New York, April 19---Mrs. Fannie Douglass, of Montreal, said that when it was realized the collision was serious on the Titanic that there was a scramble for the lifeboats. Mrs. Douglass said: "I am only hoping that my reason will hold out. What I have gone through is enough to undermine one's reason. I was in bed at the time, but so powerful was the shock that I was thrown across my stateroom and my arm was injured..."

This contemporary news photo (below) shows Mrs. F.C. Douglas (proper spelling), of Montreal, a young woman with a short, boyish haircut being escorted away from the rescue ship Carpathia.  

Though 27, you can see how she could be mistaken for a younger boy at a quick glance.  Blow the picture up.
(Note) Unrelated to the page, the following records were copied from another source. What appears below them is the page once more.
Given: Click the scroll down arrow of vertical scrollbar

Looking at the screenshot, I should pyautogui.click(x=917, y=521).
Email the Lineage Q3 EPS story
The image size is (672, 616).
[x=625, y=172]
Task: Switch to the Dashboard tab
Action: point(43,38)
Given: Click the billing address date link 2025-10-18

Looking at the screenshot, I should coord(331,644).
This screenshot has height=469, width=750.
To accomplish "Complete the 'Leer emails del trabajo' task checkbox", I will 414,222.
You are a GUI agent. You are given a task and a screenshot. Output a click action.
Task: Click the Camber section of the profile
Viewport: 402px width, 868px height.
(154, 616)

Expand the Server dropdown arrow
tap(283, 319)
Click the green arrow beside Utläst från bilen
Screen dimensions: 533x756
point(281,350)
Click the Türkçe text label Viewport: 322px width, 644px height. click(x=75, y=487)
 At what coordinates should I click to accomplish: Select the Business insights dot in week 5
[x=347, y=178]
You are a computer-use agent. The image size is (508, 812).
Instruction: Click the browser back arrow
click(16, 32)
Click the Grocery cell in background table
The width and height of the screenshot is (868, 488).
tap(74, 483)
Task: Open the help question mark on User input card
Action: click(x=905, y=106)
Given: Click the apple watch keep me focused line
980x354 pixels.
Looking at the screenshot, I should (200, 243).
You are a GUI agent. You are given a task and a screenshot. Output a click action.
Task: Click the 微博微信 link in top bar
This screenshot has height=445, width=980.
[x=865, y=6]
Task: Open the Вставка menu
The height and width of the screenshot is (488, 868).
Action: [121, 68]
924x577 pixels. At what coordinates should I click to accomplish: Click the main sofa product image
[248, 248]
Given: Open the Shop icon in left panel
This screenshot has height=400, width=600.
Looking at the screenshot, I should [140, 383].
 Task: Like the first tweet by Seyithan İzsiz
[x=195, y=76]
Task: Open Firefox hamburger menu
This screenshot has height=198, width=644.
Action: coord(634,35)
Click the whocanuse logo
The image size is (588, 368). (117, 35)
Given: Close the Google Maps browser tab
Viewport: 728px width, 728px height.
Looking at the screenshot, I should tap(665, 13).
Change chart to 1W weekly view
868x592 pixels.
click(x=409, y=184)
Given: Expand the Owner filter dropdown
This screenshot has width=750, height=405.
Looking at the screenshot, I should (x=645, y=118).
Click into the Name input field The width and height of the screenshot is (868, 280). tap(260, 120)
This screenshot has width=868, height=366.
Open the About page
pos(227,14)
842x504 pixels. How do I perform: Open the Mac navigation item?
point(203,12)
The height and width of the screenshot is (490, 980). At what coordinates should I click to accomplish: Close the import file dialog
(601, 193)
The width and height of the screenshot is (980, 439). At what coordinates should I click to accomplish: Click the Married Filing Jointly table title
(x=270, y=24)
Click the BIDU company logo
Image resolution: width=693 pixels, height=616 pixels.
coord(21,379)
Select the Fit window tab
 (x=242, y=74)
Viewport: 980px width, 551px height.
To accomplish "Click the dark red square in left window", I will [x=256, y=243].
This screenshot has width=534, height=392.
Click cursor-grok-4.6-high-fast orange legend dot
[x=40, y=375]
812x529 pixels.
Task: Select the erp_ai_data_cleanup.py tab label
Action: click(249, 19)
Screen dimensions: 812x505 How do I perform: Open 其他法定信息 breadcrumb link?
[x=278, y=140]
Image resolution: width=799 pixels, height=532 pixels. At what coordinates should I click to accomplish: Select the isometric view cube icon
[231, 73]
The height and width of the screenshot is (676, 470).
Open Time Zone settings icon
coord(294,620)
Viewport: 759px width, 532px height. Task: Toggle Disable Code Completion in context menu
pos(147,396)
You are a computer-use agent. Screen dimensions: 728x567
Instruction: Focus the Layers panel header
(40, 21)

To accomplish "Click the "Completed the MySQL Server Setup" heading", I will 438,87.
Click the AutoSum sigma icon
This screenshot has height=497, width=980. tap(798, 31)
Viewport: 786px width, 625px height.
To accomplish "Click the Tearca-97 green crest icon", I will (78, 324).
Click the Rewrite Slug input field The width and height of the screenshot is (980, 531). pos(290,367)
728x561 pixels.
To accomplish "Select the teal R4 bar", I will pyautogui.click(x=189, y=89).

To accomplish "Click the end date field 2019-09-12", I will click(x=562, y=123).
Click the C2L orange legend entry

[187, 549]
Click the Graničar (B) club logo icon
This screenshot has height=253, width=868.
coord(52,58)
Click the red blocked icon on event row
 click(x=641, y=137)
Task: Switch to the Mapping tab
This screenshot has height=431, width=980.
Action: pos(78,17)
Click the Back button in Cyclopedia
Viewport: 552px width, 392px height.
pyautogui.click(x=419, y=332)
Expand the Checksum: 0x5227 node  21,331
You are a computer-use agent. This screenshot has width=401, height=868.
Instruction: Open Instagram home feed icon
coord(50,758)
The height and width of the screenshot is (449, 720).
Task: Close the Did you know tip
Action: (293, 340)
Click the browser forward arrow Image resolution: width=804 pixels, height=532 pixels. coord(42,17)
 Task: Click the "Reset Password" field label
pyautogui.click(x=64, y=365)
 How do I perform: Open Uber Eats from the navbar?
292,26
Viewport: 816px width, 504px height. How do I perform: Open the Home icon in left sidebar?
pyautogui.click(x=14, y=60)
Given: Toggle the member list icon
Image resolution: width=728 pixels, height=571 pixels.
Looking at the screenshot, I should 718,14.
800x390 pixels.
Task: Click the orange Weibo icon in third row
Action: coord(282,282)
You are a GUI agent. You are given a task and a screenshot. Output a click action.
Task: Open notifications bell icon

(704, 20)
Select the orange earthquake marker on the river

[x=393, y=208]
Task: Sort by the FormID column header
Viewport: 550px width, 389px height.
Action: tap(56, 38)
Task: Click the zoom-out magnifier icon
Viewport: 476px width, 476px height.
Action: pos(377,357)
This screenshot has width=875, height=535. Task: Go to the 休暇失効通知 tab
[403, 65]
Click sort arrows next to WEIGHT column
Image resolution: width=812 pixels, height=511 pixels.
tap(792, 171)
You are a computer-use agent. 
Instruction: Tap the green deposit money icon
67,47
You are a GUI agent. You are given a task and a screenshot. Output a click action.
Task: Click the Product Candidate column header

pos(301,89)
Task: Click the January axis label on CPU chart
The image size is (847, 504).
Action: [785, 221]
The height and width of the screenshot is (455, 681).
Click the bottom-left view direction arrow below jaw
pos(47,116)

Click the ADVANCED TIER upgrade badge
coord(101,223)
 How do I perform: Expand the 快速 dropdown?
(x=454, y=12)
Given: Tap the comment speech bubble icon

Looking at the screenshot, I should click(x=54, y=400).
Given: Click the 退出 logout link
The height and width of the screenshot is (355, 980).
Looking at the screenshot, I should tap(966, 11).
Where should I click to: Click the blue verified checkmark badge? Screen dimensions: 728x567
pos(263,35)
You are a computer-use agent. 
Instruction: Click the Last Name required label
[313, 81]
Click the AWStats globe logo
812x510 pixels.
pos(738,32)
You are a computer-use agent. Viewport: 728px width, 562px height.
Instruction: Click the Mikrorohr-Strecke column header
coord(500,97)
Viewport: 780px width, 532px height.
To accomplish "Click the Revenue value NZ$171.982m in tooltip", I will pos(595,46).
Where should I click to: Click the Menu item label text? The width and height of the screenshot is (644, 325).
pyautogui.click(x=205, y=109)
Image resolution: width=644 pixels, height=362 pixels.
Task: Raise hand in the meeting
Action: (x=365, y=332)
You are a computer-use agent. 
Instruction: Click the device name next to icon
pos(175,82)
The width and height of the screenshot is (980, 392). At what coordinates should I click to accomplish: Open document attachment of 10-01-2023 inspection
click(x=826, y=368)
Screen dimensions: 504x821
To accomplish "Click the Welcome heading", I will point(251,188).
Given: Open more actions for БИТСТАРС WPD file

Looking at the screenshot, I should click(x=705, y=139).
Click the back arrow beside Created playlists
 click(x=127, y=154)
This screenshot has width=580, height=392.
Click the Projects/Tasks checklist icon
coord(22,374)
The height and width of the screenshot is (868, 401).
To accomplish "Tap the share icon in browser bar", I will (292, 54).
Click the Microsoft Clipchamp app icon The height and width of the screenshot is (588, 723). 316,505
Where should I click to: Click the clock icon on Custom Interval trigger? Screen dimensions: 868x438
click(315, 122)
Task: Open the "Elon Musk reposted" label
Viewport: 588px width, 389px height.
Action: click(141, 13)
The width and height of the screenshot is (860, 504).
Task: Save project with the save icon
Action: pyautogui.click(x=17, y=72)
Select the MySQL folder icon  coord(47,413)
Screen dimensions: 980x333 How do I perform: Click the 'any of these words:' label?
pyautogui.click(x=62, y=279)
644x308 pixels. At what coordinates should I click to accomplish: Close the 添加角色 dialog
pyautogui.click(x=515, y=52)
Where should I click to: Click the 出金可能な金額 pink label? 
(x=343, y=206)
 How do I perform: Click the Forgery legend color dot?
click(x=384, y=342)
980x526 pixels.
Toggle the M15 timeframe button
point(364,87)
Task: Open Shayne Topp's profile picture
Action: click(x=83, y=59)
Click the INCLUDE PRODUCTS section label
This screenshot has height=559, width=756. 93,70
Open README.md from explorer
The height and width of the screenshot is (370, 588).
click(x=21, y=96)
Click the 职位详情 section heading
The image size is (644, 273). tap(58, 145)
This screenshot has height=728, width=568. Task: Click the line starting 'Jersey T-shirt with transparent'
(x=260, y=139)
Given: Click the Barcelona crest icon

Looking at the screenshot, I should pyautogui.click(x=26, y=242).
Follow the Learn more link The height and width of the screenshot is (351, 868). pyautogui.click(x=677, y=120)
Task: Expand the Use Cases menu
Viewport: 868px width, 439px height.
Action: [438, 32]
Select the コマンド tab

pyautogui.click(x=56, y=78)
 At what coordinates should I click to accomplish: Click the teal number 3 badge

Compare with Amelia Earhart's looks.
Suzette Douglas told a reporter for the Montreal Standard that she had spoken with the Captain briefly before she got into the lifeboat.
She "claimed Captain Smith was nearby as they got into the boat, and that he asked her whether her mother was comfortable," wrote author Alan Hustak in "Titanic, The Canadian Story" (Vehicule Press, 1998).
By coincidence, Helen Candee actually sat beside Mrs. Douglas's distraught mother in boat No.6.
And, by even greater coincidence, Senator Alden Smith at the American Inquiry asked both Hichens and Fleet about a "Mrs. Douglas."

Senator SMITH.
You are quite sure that a lady in that boat, a woman, did not have the tiller?
I am sure of it; positive.
Senator SMITH. A Mrs. Douglas?
Nobody. Just the quartermaster who was there all of the time.


Senator Smith
Do you recollect whether Mrs. Douglass, of Minneapolis, was in that boat?
     I do not know her at all, sir.
    Senator SMITH.
    Have you had any talk with her about it?
    Never have spoken to her or seen her, to my knowledge.

Mrs. Mahala Douglas, of Minneapolis, left the Titanic in lifeboat No. 2. Mrs. F.C. (Frederick Charles) Douglas, of Montreal, left in No. 6. Did Senator Smith ask about the wrong Mrs. Douglas? And why was he asking at all?
Those questions will probably never be answered after all the time that has passed.
And unless a new, more detailed interview with Suzette turns up, we will never know if she was a victim of legendary mistaken identity.  Still, Mrs. Candee appears to have heard one thing, saw another,  and learned of something different. She then added two and two --- and got five.